3. How do I know if the RVU conversion factor I’m offered is fair?
Compare it with:
- MGMA or other comp survey data (through an attorney or mentor who has access).
- Colleagues in your specialty and region with similar practice settings. If your rate is significantly lower, “but we have great benefits” is rarely enough to make up the gap. And remember: a slightly lower rate with strong contractual protections can be better than a high rate that can be cut at any time.
4. Should I walk away from an offer just because of vague productivity terms?
Sometimes yes. Especially if:
- They refuse to share the comp policy.
- They won’t define thresholds or conversion factors.
- Everything is “discretionary” or “subject to review.” There are plenty of solid jobs that will put clear numbers on paper. Your first job shapes your trajectory; don’t chain yourself to a black box.
5. When’s the best time to push on productivity language—before or after they give me the formal contract?
Push as soon as you see any numbers.
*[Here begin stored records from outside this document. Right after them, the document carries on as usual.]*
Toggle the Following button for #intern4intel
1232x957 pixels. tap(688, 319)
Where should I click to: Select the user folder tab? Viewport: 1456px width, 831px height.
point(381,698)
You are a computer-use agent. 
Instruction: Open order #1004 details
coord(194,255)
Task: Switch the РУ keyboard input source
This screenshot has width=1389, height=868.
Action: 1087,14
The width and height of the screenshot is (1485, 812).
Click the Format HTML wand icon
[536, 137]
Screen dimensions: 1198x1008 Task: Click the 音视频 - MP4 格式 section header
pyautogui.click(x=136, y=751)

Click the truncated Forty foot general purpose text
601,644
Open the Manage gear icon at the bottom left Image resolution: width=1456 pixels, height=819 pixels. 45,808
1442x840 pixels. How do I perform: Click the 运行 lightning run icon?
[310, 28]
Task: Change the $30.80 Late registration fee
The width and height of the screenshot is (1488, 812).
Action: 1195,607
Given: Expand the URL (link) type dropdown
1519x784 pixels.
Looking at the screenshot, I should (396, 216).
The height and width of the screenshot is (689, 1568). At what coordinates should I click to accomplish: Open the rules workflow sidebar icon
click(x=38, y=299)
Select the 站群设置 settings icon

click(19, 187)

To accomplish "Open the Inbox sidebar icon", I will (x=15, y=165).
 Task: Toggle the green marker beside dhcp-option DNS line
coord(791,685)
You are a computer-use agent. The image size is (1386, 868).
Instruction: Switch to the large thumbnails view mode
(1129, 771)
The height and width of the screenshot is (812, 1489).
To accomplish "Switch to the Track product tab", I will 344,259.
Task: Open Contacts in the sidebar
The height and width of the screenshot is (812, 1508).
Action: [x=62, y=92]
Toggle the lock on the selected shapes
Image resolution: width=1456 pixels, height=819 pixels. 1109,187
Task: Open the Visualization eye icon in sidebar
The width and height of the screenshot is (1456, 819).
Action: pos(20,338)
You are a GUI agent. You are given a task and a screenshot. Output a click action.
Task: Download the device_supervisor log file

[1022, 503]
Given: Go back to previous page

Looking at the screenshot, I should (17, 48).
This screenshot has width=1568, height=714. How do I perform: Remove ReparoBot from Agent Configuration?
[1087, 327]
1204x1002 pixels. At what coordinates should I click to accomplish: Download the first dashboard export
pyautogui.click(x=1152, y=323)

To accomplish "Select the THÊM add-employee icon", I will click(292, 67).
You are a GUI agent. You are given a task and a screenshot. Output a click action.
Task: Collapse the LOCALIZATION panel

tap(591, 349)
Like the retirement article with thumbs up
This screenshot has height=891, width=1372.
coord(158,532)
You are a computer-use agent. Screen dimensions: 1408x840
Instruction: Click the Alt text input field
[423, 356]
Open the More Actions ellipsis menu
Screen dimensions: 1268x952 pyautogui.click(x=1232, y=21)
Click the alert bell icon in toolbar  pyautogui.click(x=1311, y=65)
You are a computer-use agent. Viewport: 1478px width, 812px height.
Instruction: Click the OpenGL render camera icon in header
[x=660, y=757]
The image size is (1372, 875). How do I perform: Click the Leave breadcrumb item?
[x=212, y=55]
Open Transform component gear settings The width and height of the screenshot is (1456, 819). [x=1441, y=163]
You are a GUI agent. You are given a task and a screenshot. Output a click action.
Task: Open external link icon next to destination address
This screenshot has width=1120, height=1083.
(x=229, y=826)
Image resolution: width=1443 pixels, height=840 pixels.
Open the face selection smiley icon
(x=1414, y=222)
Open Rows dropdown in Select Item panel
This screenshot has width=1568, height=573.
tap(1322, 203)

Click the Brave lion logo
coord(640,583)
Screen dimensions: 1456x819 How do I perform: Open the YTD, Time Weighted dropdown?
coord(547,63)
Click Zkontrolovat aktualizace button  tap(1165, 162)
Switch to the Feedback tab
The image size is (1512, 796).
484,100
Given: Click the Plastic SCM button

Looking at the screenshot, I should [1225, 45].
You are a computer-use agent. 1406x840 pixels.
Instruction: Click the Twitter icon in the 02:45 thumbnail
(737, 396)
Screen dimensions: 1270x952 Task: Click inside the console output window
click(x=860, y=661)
Once they’ve decided you’re their candidate, you have leverage. The worst time to raise concerns is after you’ve already verbally agreed and they think you’re locked in. When you get the draft, flag the vague phrases immediately and send a concise list of clarification requests. Employers take you more seriously when you do this early and systematically.
Open your contract (or the offer you’re about to get) today and underline every phrase about productivity, RVUs, collections, or bonuses. If you can’t turn those sentences into a clear, specific math formula, stop right there and get them rewritten before you sign.